→ Data records:
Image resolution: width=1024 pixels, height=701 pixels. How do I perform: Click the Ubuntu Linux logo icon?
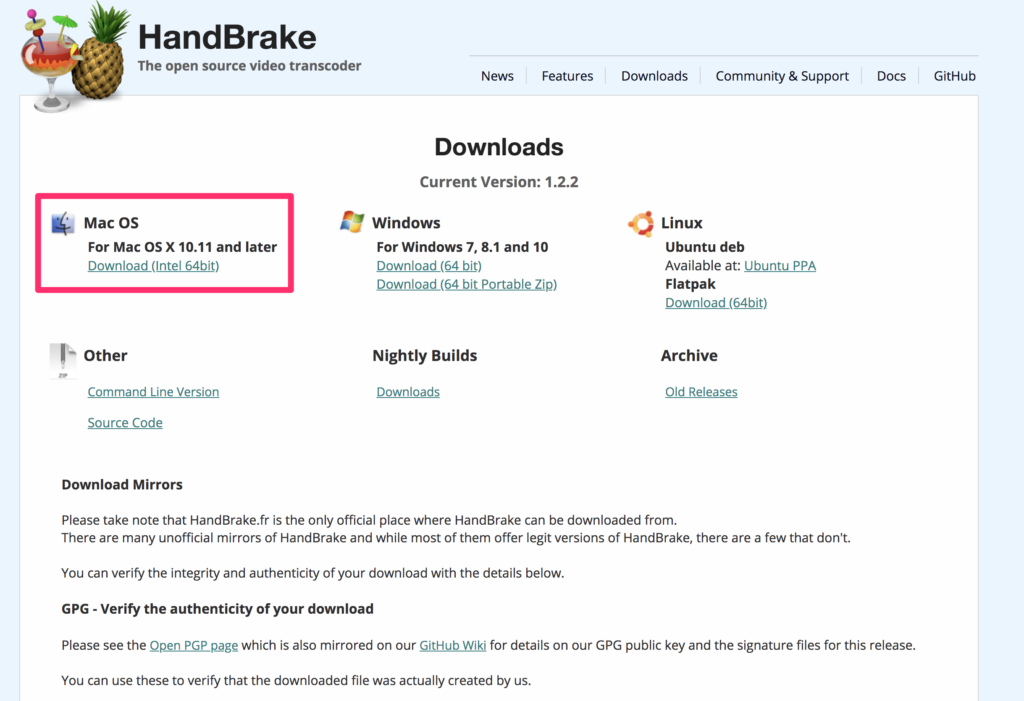coord(641,223)
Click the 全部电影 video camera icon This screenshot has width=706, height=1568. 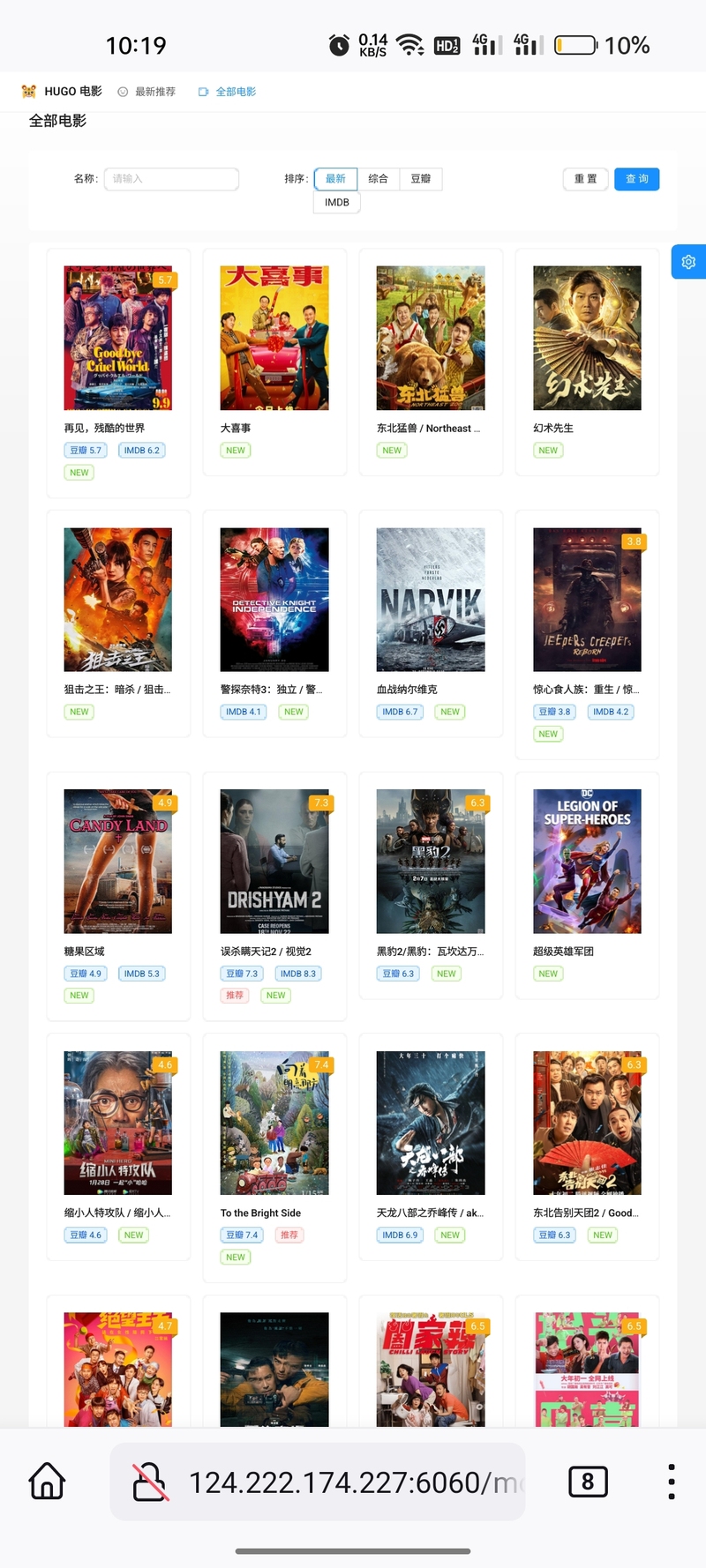point(203,92)
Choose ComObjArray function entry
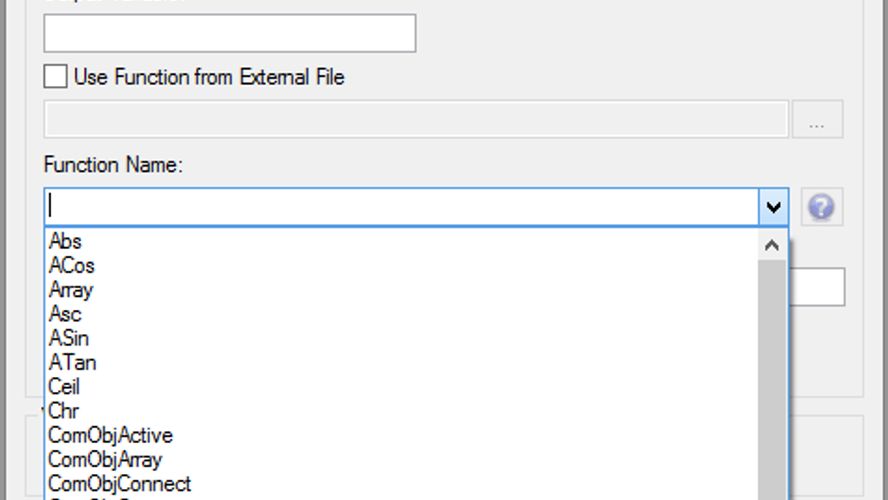888x500 pixels. click(105, 459)
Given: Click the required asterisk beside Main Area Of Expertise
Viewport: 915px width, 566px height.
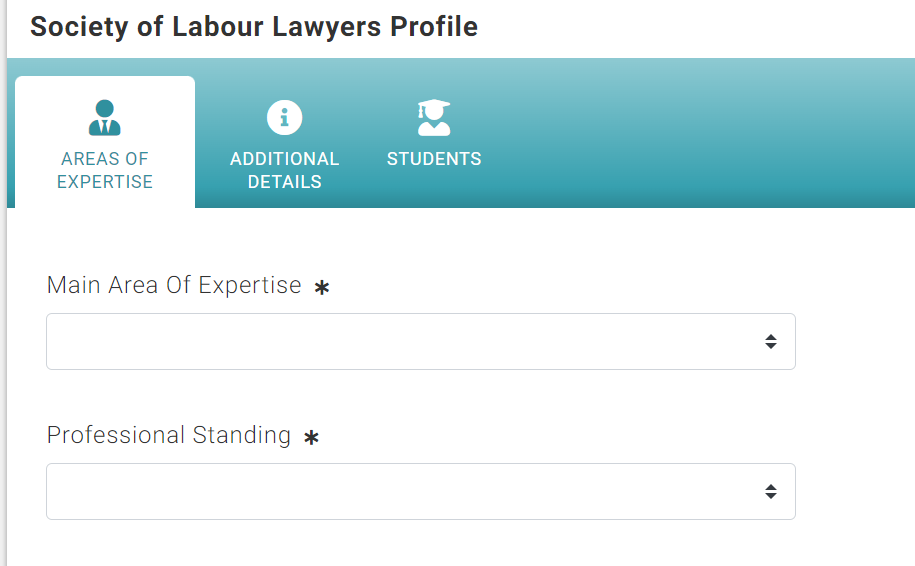Looking at the screenshot, I should [322, 287].
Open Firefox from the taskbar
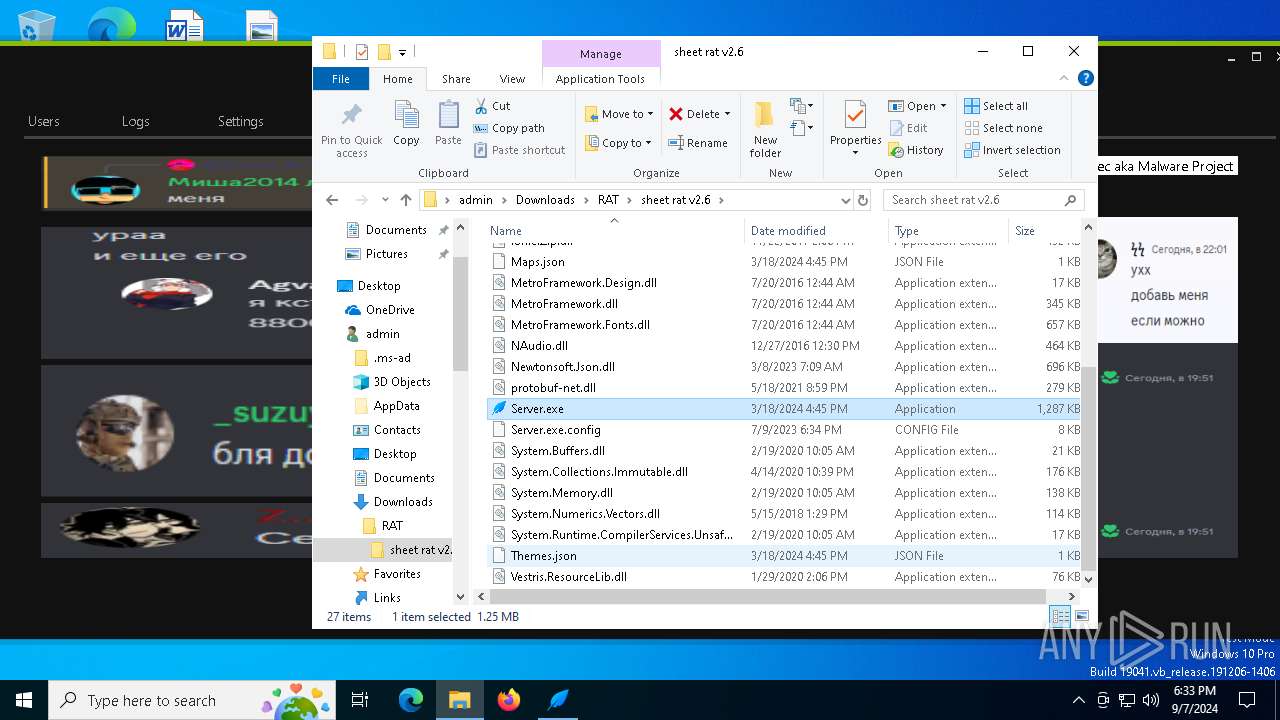 tap(509, 700)
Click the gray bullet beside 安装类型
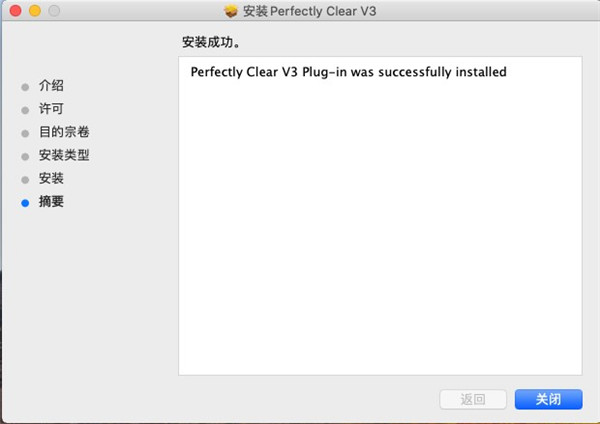600x424 pixels. tap(25, 156)
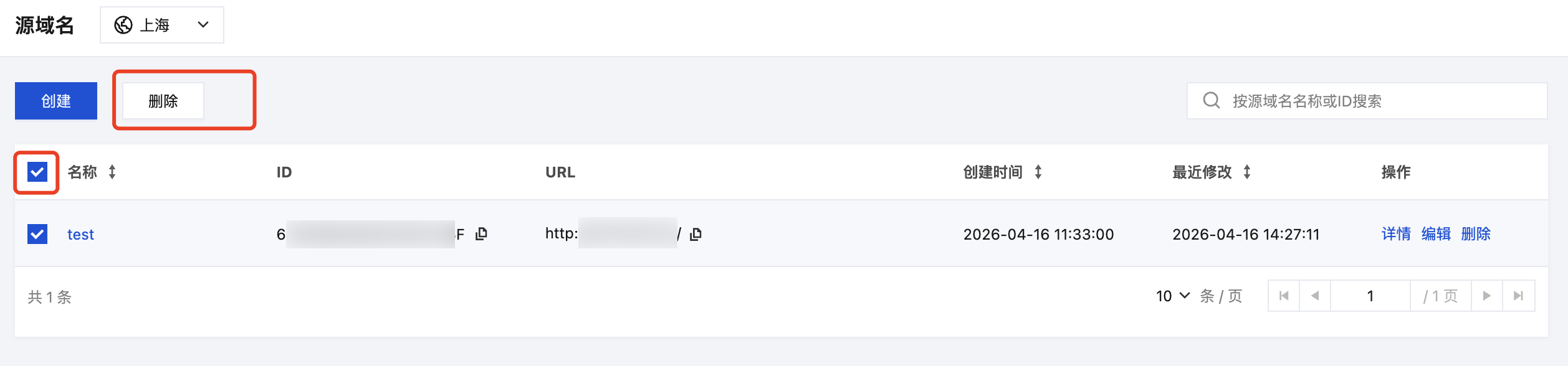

→ Problem statement:
Reproduce word for word the lines from the line with "Viewport: 915px width, 566px height." to the end of the entries above, both included, but leave the pictures out.

→ Task response:
Viewport: 915px width, 566px height.
Looking at the screenshot, I should [322, 287].
Open Firefox from the taskbar
 tap(509, 700)
Click the gray bullet beside 安装类型
600x424 pixels. tap(25, 156)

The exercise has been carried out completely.